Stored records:
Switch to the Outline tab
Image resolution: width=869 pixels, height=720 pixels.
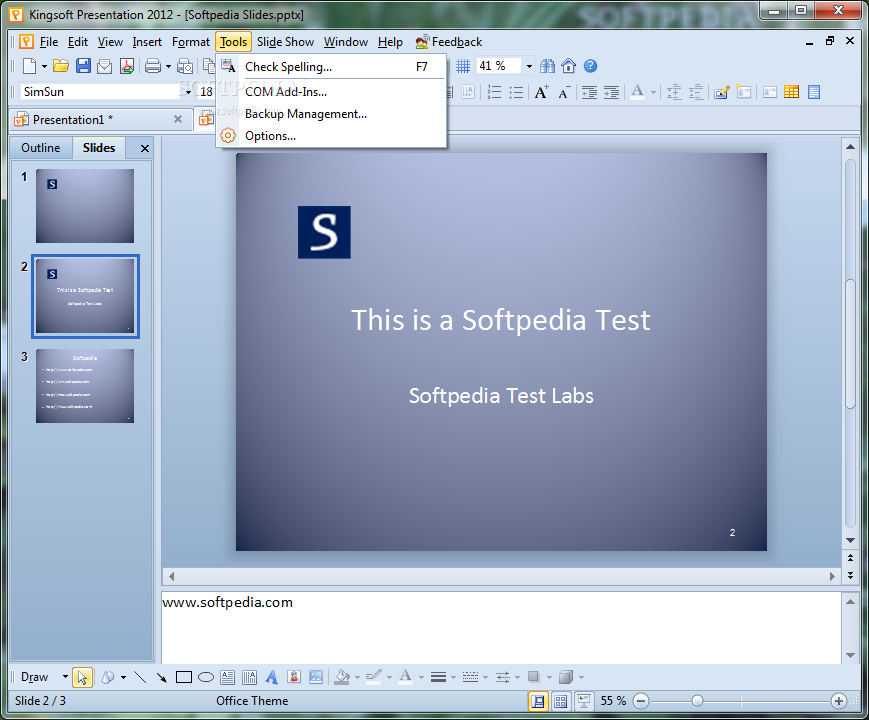click(x=41, y=148)
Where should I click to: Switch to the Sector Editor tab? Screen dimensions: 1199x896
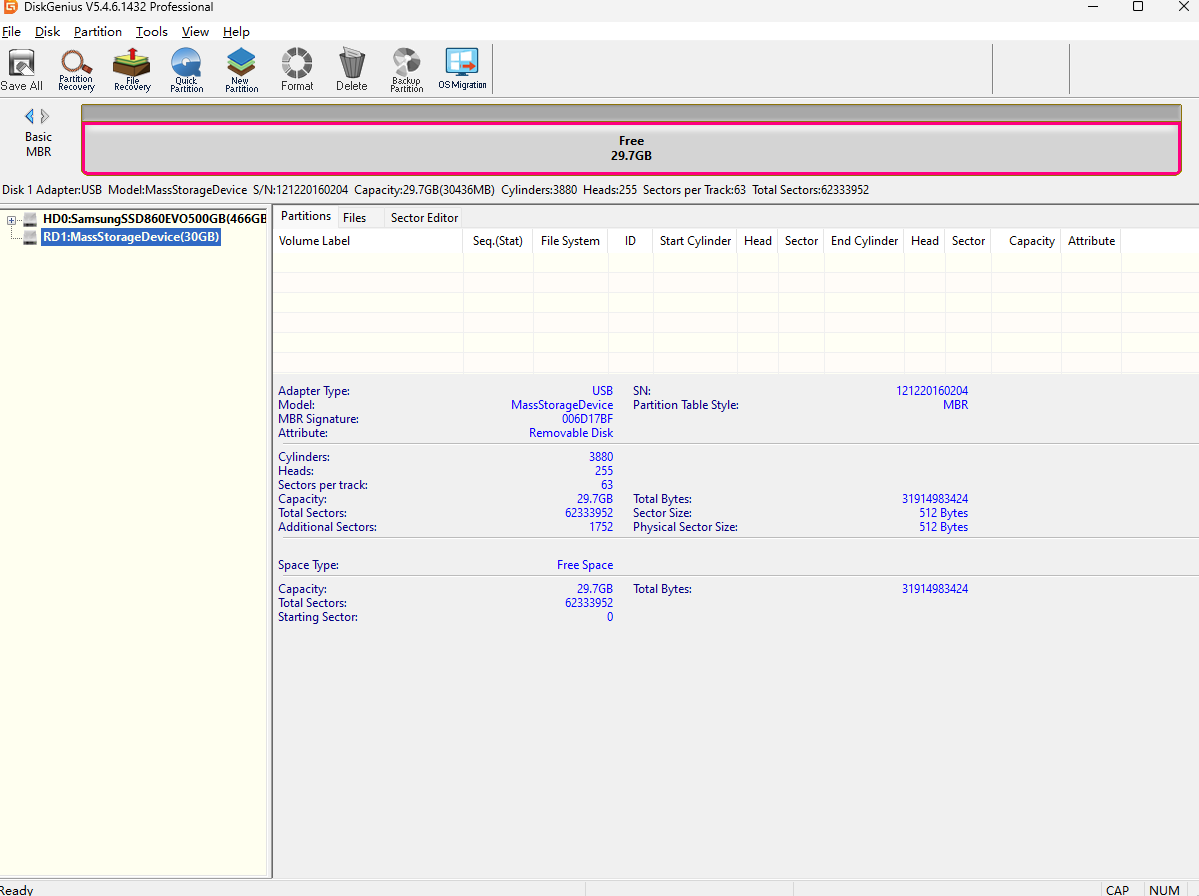tap(424, 217)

▸ PROBLEM TO SOLVE
Leave the pictures out. Extract exactly the lines running from the one with "Image resolution: width=869" through the last entry, both ends included.

▸ ANSWER
Image resolution: width=869 pixels, height=720 pixels.
click(x=41, y=148)
Where should I click to: Switch to the Sector Editor tab? Screen dimensions: 1199x896
tap(424, 217)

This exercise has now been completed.